A rare self-published cookbook by Warhol, one of 34 color copies made, is heading for auction this month at Bonhams. The copy to be offered at Bonhams was signed by Warhol for the fashion editor DD Ryan, and is being sold with an estimate of $30,000–$50,000.
In 1959, Warhol, then working in relative anonymity as a graphic designer, collaborated on the project with his friend interior decorator Suzie Frankfurt, who wrote the text, and his mother, who added calligraphy with deliberate misspellings. Titled Wild Raspberries (after Ingmar Bergman’s film Wild Strawberries), it satirizes cookbooks of the 1950s, which were intended to help readers make French-inspired “haute” cuisine. Warhol’s invented dishes included “Omelet Greta Garbo,” which should “always to be eaten alone in a candlelit room”; “Gefilte of Fighting Fish”; and “Seared Roebuck,” or “roebuck shot in ambush infinitely better than roebuck killed after a chase.”
Schoolboys were paid to color the pages, which were then brought to rabbis on the Lower East Side for binding. “We thought it would be a masterpiece and we’d sell thousands.
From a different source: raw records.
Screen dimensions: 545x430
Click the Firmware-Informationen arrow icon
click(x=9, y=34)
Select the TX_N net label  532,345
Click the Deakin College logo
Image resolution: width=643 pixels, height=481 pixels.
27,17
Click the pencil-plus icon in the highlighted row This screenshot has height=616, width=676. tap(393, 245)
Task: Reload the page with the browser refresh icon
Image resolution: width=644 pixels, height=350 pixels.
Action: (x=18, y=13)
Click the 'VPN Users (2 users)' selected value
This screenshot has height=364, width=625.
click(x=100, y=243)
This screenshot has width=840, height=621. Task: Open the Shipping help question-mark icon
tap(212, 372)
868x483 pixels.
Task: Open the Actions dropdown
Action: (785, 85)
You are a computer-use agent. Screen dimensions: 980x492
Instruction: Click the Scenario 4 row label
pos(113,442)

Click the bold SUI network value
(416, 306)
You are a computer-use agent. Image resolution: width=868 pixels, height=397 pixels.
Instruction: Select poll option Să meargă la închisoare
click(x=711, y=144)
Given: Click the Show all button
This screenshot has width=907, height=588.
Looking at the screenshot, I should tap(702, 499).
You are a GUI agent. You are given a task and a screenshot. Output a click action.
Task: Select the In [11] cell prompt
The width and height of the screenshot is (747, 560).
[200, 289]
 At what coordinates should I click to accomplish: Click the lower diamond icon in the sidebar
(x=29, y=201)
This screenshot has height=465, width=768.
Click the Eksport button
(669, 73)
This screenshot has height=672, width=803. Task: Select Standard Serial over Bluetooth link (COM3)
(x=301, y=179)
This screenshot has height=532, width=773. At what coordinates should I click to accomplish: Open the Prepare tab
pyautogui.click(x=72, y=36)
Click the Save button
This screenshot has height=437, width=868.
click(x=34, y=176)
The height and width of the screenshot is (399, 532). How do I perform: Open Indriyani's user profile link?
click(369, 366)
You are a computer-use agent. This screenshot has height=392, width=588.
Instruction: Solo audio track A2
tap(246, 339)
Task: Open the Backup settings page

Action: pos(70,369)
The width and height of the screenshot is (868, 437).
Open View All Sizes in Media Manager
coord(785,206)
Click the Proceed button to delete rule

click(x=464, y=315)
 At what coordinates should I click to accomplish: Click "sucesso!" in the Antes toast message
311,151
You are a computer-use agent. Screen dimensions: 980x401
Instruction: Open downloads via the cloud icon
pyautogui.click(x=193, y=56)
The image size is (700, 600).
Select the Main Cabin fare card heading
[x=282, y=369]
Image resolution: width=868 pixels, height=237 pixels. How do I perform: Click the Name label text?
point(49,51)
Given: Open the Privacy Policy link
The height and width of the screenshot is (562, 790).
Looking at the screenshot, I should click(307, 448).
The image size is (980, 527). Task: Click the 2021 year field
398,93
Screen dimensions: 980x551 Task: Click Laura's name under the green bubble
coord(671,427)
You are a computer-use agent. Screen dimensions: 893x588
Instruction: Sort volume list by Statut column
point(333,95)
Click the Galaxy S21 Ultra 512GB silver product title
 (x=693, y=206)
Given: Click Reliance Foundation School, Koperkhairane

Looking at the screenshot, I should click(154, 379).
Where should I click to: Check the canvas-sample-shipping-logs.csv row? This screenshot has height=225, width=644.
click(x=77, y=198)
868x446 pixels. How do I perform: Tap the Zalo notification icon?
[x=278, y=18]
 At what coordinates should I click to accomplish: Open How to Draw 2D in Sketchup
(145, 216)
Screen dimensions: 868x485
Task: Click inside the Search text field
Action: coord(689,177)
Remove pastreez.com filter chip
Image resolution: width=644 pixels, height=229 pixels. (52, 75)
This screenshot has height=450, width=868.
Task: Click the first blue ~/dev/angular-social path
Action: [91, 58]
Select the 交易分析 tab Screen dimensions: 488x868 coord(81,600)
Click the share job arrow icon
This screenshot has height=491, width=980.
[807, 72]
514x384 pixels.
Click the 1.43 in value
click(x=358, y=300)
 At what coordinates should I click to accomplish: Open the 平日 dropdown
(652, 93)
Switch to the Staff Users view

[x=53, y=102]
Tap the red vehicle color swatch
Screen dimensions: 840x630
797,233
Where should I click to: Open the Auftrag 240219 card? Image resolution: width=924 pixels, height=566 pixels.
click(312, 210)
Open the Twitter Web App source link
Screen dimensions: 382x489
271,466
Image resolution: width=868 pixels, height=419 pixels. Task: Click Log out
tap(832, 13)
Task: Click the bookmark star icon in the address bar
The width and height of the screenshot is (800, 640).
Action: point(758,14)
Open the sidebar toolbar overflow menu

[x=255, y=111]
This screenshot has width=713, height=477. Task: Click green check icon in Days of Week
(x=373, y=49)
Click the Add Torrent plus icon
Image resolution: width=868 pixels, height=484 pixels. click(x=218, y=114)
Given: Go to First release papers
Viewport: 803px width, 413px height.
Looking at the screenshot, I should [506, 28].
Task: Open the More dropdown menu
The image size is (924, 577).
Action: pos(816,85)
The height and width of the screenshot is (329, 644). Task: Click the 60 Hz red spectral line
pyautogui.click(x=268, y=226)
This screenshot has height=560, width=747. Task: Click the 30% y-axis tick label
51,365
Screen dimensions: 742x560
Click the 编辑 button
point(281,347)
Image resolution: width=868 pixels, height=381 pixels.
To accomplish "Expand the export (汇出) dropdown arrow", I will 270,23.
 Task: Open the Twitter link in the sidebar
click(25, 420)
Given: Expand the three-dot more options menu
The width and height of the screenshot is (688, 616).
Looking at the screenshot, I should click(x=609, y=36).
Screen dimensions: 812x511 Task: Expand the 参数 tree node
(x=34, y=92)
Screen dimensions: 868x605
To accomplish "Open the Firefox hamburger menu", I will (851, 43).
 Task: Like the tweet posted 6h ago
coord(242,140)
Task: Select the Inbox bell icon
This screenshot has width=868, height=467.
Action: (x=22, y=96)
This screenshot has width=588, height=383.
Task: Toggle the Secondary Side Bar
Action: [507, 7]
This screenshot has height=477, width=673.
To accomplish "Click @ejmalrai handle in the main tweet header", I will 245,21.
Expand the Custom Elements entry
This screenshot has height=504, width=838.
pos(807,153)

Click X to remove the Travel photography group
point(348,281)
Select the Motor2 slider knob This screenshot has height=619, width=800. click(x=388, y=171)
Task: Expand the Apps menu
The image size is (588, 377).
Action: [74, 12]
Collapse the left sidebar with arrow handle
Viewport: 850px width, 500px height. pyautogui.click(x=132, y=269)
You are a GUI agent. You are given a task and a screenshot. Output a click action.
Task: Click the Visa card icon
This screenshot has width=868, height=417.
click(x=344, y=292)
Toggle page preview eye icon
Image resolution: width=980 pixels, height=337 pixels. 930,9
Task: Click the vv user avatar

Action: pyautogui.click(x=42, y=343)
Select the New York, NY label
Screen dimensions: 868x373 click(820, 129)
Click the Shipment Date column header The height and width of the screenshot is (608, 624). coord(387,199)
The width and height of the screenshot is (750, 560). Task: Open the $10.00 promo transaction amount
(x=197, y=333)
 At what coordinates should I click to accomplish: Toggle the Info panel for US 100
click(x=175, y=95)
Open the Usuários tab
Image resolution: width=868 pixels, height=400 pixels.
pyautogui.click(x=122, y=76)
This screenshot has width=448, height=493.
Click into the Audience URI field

I think we sold 20,” Frankfurt told the Observer in 1997. The two ended up giving away most of the copies as gifts to friends.
“The books perfectly capture the puckish nature of much of Warhol’s work,” Darren Sutherland, a specialist in Bonhams’s books and manuscripts department, told the Guardian this week. “[They] were done in the spirit of fun, with a bit of self-promotion, and often given as Christmas gifts to friends and his graphic design clients…. They are a wonderful glimpse into a playfulness that follows him throughout his development as an artist.”